Entering edit mode
Hi Khademul,
Thanks for the positive feedback and great suggestion! I will update
the package accordingly.
Best regards,
Julie
On 9/22/10 5:31 AM, "Khademul Islam" <khademul.islam@gmail.com> wrote:
Hi Julie,
"ChIPpeakAnno" -- overlapping bed files and significant test:
--- I have run my files with stable release version 1.4.2 for
overlapping features and now it is amazingly fast !! Thanks.

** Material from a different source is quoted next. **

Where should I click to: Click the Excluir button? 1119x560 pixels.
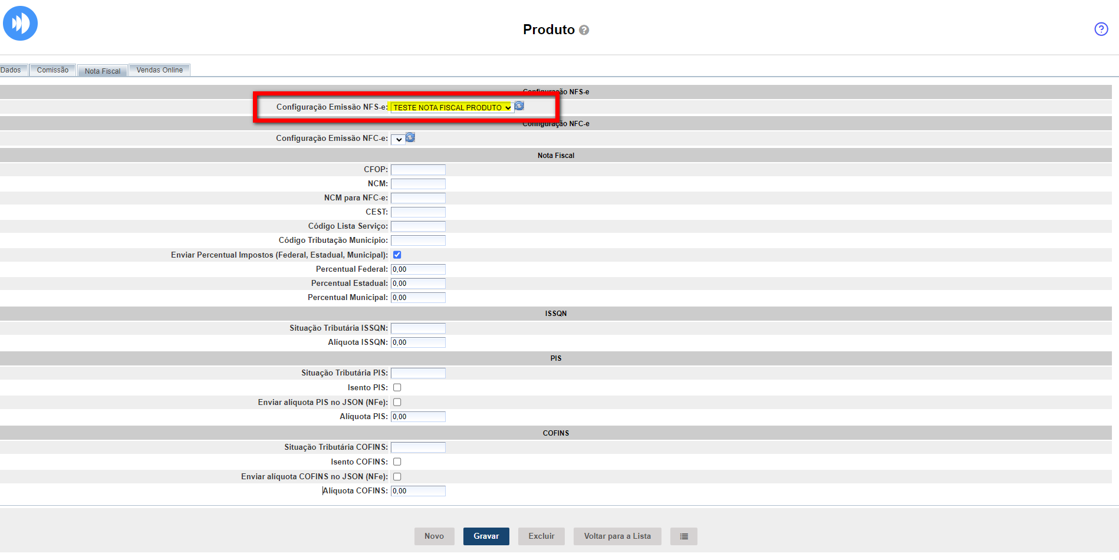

However, I have found that if I am only interested overlaping function
(findOverlappingPeaks) and not doing the earlier steps for finding the
nearest feature.......... like "annotate to nearest TSS"
(annotatedPeak) .............. then the function looks for "strand"
column .................. and if there is no strand column in the
file, it complains:
length of 'dimnames' [2] not equal to array extent
Interestingly it is looking for strand column from second file only
...................
r2 = cbind(rownames(Peaks2), start(Peaks2), end(Peaks2),
Peaks2$strand)
colnames(r2) = c(NameOfPeaks2, paste(NameOfPeaks2, "start",
sep = "_"), paste(NameOfPeaks2, "end", sep = "_"), "strand")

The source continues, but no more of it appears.